As mentioned previously, the clinico-pathological characteristics also differ between the various studies on the detection of CTC in early-stage CRC. Most prominent are the differences in TNM stage varying from studies including only stage I or II patients to studies including patients with stages I to IV CRC [41,42,43] limiting a correct interpretation and comparison between the available data. The PePITA sub-study only included 2 stage II and 30 stage III patients. No statistical analysis on CTC detection between both stages could be performed due to the low overall rate of CTC positivity. Moreover, our study only included colon cancer patients while the other studies included patients with colon and with rectum cancer.

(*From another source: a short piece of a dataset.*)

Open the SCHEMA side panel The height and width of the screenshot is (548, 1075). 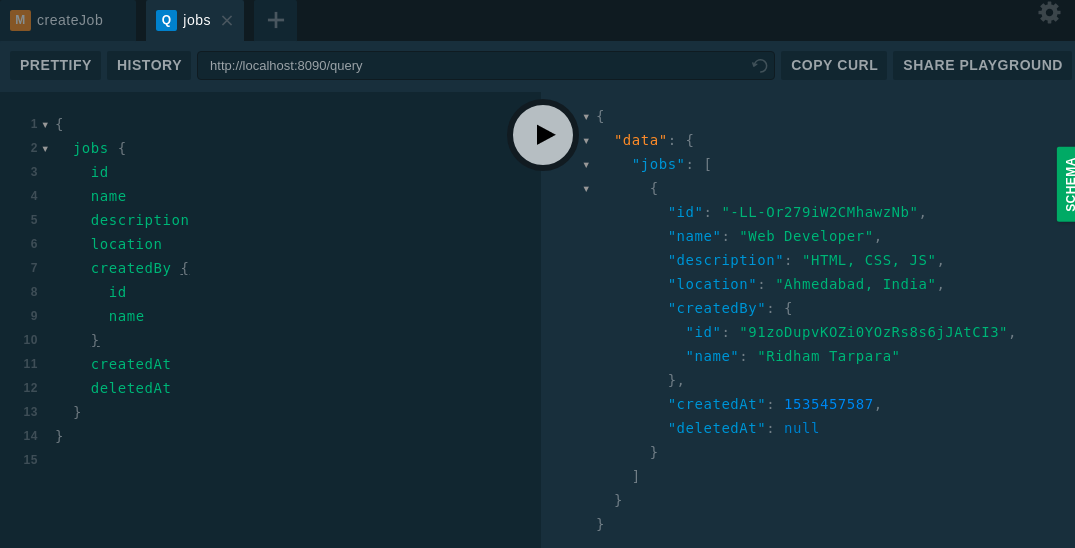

Finally, the time point of blood sample collection varies between studies. In this study, peripheral blood samples were collected pre-operatively both before and after one cycle of FOLFOX therapy. Different time points were evaluated in other studies, CTCs were detected peri-operatively, 24 h after tumor resection and even later than 48 h after resection [30, 41, 44]. Out of 53 eligible patients enrolled in the PePiTA trial, blood samples for CTC analysis were collected for 36 patients (68%) indicating low participation rate in translational research especially when the collection of biological material is optional, highlighting the difficulty to rely on optional sub-studies and questioning the need for minimizing the options in both ICFs and studies. Moreover, 63 out of 69 (91%) blood samples were evaluable due to transport and timing errors amongst others, increasing the failure rate.

Conclusion

In conclusion, although most studies state that the presence of CTCs in peripheral blood is an independent factor of recurrence, it is clear that several factors need to be taken into account including time of blood sample collection, disease staging and a sample size high enough to allow proper statistical analysis. In our study, only 5 out of 36 patients were positive for the presence of CTCs, resulting in the finalization of CTC assessment in the PePITA sub-study. This very low detection rate did not allow to address the prognostic and predictive values of CTCs detection or change in the PePITA companion study. Moreover, it raises important questions regarding the appropriate technology for CTC detection in early-stage colon cancer. Further standardized studies are needed in order to find the most reliable biomarker for disease recurrence in early-stage CRC. It is important to note that only an accurate predictive biomarker or a combination of several markers can lead to suitable treatment decision excluding unnecessary chemotherapy-related toxicities.